Quocirca’s latest snapshot Home Printing Study found 75% of UK home workers stated that their productivity levels stayed the same or increased, with just under half reporting increased productivity.

As lockdown restrictions begin to be lifted, the conversation is shifting toward what the future office will look like, or indeed if staff need to return to offices at all.

According to Quocirca, a permanent transition to a hybrid work model is likely, with organisations staggering the days employees are in the office or offering more flexible levels of attendance. Consequently, many large offices will be operating below capacity.

Quocirca’s November 2019 Global Print 2025 Study shows the pandemic has accelerated what the research indicated would have been an inevitable transformation in workplaces by 2025. 42% of respondents said that they expected the physical office would only be used as an occasional meeting point by 2025, while 65% stated that flexible working would force a rethink of company culture.

The study also found that businesses were already recognising the value of collaborative technologies, with almost 60% reporting that it was likely that face-to-face meetings and interactions would decline.

For print suppliers, the transition to a hybrid working environment, with a greater proportion of home workers, offers both challenges and opportunities, Quocirca added.

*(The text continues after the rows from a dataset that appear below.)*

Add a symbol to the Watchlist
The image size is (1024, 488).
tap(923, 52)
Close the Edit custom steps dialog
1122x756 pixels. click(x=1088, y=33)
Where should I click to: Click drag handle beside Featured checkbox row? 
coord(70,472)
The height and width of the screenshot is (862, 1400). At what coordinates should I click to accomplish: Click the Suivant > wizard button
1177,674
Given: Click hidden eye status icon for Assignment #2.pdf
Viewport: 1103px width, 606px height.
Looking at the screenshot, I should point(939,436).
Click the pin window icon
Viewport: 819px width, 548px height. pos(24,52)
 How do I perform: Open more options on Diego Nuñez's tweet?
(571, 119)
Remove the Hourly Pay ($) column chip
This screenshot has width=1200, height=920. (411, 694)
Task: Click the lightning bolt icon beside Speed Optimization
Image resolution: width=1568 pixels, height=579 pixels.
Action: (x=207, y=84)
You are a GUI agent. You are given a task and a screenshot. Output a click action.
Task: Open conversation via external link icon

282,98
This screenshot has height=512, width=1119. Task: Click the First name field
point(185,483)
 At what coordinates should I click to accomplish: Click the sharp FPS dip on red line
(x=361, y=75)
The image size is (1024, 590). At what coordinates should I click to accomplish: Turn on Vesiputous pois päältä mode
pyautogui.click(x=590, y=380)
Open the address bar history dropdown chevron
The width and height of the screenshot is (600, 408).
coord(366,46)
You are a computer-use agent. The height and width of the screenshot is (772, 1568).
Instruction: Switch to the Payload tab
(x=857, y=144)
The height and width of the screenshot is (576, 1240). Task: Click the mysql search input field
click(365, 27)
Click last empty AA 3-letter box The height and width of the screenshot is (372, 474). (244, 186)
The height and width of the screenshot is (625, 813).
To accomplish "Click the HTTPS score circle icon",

Businesses will have to make substantial changes in the workplace to ensure the health and safety of their employees. Indeed, as workers start to return to the office, they will be faced with social distancing and changes to communal and breakout spaces. To limit the spread of infection, the latest UK Government guidance recommends limiting or restricting use of high-touch items and shared equipment such as printers.

There are several considerations when it comes to revaluating office printing, according to Quocirca. Will the MFP, once the central hub of the office, be behind closed doors? How can printer suppliers change to enable touch-free printing? Can vendors ensure cloud-based print management platforms, mobile printing or workflow-enhancing apps are as low touch as possible? Or, should print suppliers be conducting fresh audits, looking at whether a shift back to a distributed, as opposed to centralised, model is required and consider if personal printers are the future, at least in part?

Quocirca said that in this new normal, print vendors and their partners will need to steer their businesses forward by adjusting their products and services to address the changing printing and imaging needs of customers and the health guidelines imposed on them by governments.